WORK INSTRUCTION A
Translate this sentence from the passage on the Maghreb into Spanish: "Under French colonial rule, the region of the Maghreb emerged as distinct from two other geographical entities that, too, are colonial inventions: the Middle East and Africa."
WORK INSTRUCTION B
In the passage on the Maghreb, translations of which texts does colonialism use extensively?

PASSAGE SHOWN
::::::
Under French colonial rule, the region of the Maghreb emerged as distinct from two other geographical entities that, too, are colonial inventions: the Middle East and Africa. In this book, Abdelmajid Hannoum demonstrates how the invention of the Maghreb started long before the conquest of Algiers and lasted until the time of independence, and beyond, to our present. Through an interdisciplinary study of French colonial modernity, Hannoum examines how colonialism made extensive use of translations of Greek, Roman, and Arabic texts and harnessed high technologies of power to reconfigure the region and invent it. In the process, he analyzes a variety of forms of colonial knowledge including historiography, anthropology, cartography, literary work, archaeology, linguistics, and racial theories. He shows how local engagement with colonial politics and its modes of knowledge were instrumental in the modern making of the region, including in its postcolonial era, as a single unit divorced from Africa and from the Middle East.
::::::
RECORDED INFORMATION
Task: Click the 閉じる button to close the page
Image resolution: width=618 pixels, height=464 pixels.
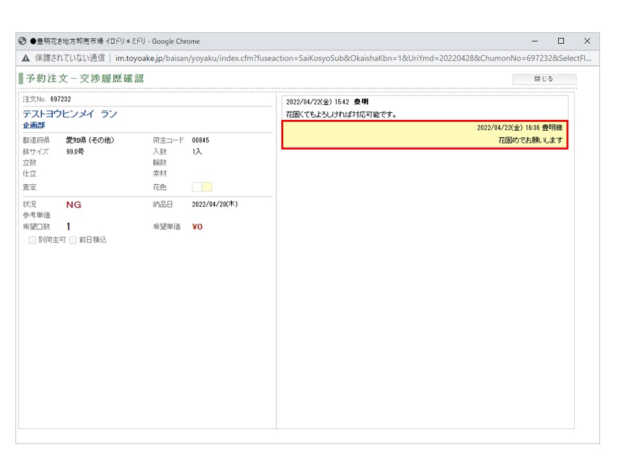Action: 544,79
::::::
REPLY A
Bajo el dominio colonial francés, la región del Magreb surgió como distinta de otras dos entidades geográficas que también son invenciones coloniales: Oriente Medio y África.

REPLY B
Greek, Roman, and Arabic texts.